30 maggio 2018 Sanità

E’ arrivata la risposta alla mia interrogazione sull’opportunità di estendere a livello regionale l’adozione del sistema RIS/PACS, attualmente previsto per l’area vasta bolognese, ed è una risposta sostanzialmente positiva!

Ricordo che stiamo parlando del sistema per l’archiviazione delle immagini ottenute nelle radiografie, risonanze, tomografie e altri esami diagnostici. La centralizzazione di questa funzione a livello regionale produrrebbe evidenti risparmi conseguenti, ad esempio, ad una drastica diminuzione del materiale cartaceo. Senza dimenticare che comporterebbe economie di scala, riducendo gli operatori necessari in ciascuna procedura diagnostica. Il bando bolognese era stato fatto a livello di area vasta, ovvero al livello più alto su cui poteva disporre chi lo ha promosso. Ma è chiaro che fare un archivio centralizzato di livello regionale sia la scelta migliore, e oltretutto la nuova Lepida (che incorporerà Cup2000) ha sicuramente le competenze per occuparsene.
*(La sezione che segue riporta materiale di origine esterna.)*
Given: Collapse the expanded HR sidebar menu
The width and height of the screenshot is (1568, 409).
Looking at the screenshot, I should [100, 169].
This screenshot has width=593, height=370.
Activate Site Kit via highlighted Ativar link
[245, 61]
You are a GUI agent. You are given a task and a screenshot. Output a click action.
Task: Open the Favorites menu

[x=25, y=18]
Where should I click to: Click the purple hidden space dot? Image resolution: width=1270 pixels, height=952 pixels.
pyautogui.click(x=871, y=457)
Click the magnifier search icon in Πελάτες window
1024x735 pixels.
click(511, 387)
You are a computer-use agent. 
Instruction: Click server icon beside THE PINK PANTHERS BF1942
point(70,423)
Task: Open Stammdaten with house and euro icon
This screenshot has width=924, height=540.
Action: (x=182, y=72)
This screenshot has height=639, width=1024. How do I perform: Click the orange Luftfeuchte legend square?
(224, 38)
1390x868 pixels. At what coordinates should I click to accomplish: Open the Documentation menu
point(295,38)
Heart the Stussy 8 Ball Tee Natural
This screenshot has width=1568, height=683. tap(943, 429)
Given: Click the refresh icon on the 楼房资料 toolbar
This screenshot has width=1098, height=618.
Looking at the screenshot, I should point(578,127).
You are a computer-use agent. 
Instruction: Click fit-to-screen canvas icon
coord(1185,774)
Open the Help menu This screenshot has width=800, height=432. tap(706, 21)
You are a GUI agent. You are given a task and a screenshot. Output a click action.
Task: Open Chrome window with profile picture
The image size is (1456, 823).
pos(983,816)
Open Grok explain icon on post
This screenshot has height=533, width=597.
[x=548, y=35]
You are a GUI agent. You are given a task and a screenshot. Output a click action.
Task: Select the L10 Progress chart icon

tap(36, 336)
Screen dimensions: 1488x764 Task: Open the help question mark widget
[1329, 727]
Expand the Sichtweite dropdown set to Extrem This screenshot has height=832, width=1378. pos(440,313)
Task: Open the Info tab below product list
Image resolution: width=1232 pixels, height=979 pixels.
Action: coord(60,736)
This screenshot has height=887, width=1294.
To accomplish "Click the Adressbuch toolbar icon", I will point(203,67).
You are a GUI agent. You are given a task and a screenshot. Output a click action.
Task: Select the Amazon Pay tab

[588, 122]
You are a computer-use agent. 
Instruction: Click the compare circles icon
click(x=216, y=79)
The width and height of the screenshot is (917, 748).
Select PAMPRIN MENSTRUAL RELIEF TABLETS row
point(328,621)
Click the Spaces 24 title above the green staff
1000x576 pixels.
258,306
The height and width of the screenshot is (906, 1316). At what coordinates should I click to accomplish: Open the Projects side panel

Dalla risposta ricevuta, mi fa piacere sapere che la Regione intenda adottare in prospettiva il sistema di archiviazione a livello regionale, dopo aver verificato sul campo i requisiti di sicurezza e funzionalità. L’attuale estensione del sistema a livello di area vasta costituisce, quindi, una prima fase di un progetto più ampio, cui possa seguire nel medio periodo l’allargamento a livello regionale. È apprezzabile, inoltre, che Cup2000 partecipi attivamente nel fornire supporto alle Aziende Sanitarie affinché il progetto sia integrato con il Fascicolo Sanitario Elettronico, nell’ottica di unificazione dei sistemi informatici a livello regionale quale obiettivo costante nella programmazione della nostra Regione.